Wednesday, 1 April 2009

1MILLION RED ENVELOPES DELUGE WHITE HOUSE TO SHOW THE INNOCENT BLOOD SHEDS THROUGH ABORTIONS AND THE PLEA FOR BLOOD OFJESUS OVER THE SIN OF OUR NATION




Over one million, empty, red envelopes have poured into the White House mail room, symbolizing the empty promise of lives snuffed out in abortion; and with Red Envelope Day planned for tomorrow, coordinators estimate that number could more than double.
The Red Envelope Project is an idea sparked in the mind and prayers of a Massachusetts man, Christ Otto, who envisioned in January thousands of red envelopes sent to the White House, a visual expression of moral outrage over the president's position on abortion.
On the backs of the envelopes, senders write a message Otto composed: "This envelope represents one child who died in abortion. It is empty because that life was unable to offer anything to the world. Responsibility begins with conception."
"We are trying to change the president's heart," Otto writes on a website explaining the project. "This is a message to a man that God hears the cry of innocent blood. It is not a political stunt, although I hope it changes policy in Washington. If the capital is flooded with so many letters that no one can deny it, I am hoping the image will be burned into Barack Obama's mind that this is about human blood, and that he lies awake at night until he cannot resist doing something about it."
The original project began small, but when Otto sent out an email to friends asking them to join him in the envelope effort, the symbolic gesture spread through the Internet like wildfire.
"I sent an email to 120 people who pray for me daily, and asked them if they wouldn't mind sending a red envelope, and if they thought it was a good idea, forwarding it on to their friends," Otto told WND. "About a week and half later, a friend told me to Google it, and I found about 30 blogs dedicated to the red envelopes."
Otto told WND a few days later, he began receiving contacts from national pro-life organizations and churches that had taken up the cause.
By February, Otto learned of a Texas man named Brian Potter, who set March 31 as Red Envelope Day, a date when supporters would drop hundreds of thousands of the envelopes in the mail, presumably being delivered to the White House near the beginning of Holy Week, just prior to the start of Passover.
Potter's Red Envelope Day website has also partnered with AmazingCauses.com to enable supporters to send the red envelopes online in one easy and coordinated effort, so that, in Potter's words, "they will send out a truckload of envelopes to the White House."

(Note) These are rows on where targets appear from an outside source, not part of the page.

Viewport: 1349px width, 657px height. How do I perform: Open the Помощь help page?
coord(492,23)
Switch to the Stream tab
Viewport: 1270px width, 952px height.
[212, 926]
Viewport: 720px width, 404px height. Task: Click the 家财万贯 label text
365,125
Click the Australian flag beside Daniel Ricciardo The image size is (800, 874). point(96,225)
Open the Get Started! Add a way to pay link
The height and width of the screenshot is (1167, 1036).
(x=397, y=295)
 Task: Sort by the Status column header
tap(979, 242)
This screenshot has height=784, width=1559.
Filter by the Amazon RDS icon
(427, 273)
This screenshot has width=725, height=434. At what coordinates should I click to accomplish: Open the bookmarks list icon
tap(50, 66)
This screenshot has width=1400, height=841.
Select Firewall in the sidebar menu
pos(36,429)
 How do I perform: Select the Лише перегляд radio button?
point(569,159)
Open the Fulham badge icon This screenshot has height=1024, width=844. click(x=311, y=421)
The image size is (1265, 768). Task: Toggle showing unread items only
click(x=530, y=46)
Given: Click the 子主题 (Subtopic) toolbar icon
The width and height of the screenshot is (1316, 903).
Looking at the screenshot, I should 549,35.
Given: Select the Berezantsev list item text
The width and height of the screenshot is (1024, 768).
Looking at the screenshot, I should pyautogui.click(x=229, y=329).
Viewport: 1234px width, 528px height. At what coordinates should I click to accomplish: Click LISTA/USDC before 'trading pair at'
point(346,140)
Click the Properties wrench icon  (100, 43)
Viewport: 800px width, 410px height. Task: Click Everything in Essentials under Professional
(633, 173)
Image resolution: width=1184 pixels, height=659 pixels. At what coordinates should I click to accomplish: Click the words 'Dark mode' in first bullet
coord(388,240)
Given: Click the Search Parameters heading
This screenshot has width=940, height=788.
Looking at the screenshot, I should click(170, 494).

Visitors to Otto's site have testified to over 1.1 million envelopes sent so far; Potter's website records more than 125,000 envelopes waiting to be sent on March 31; and Otto told WND churches around the country are piling up envelopes, thousands at a time, preparing to mail an estimated quarter of a million tomorrow.
The Catholic News Agency reports that a consortium of 11 different student groups at the University of Notre Dame, in protest of the university's invitation of Barack Obama to speak at graduation, plan to hand deliver a surge of the red envelopes to the pro-abortion president when he arrives to give the commencement address in May.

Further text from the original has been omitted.